Task goal
Leaving out the images, please output every entry exactly as it appears.

Input data Start Marker

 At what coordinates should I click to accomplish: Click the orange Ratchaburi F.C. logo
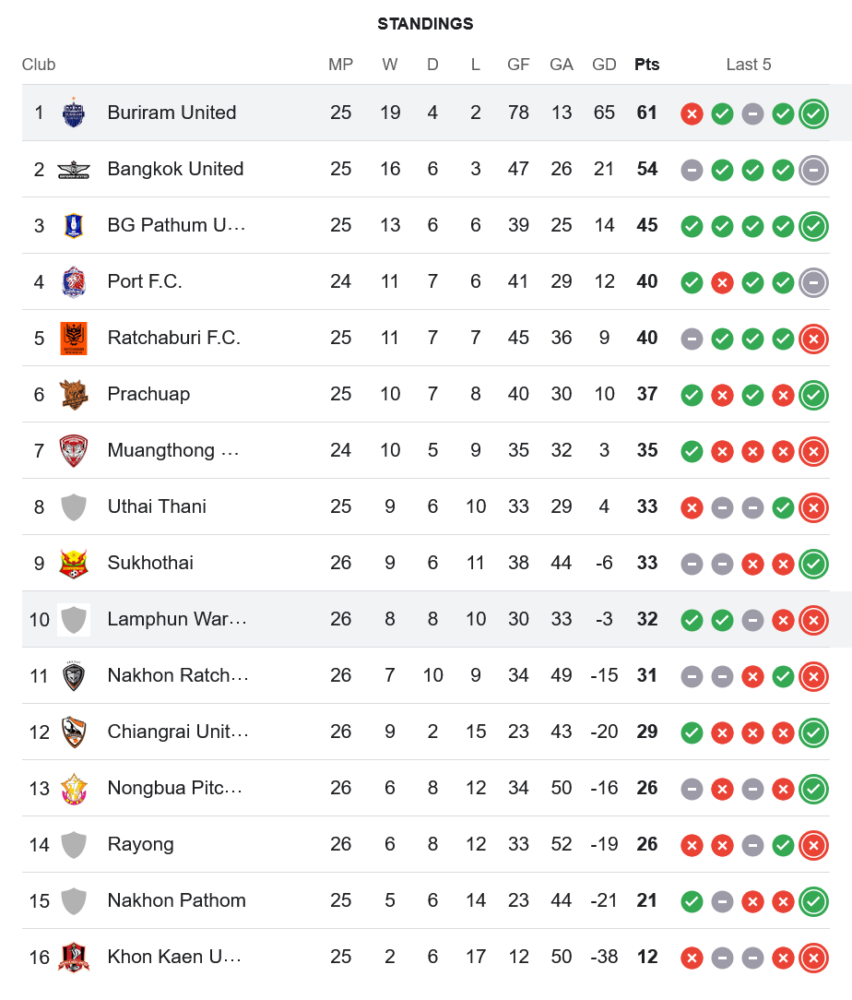pos(74,338)
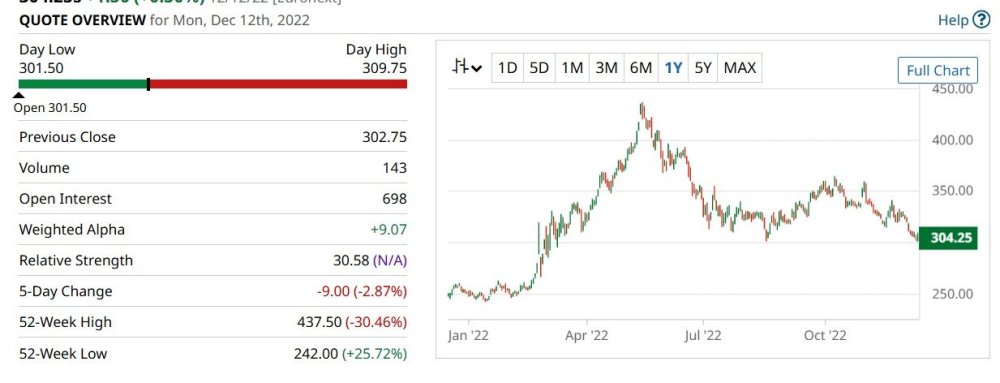This screenshot has width=1000, height=383.
Task: Choose the 5Y chart period
Action: [x=703, y=68]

Input data End Marker

Result
 At what coordinates should I click to accomplish: Click the orange Ratchaburi F.C. logo
pos(74,338)
This screenshot has width=1000, height=383.
Task: Choose the 5Y chart period
Action: [x=703, y=68]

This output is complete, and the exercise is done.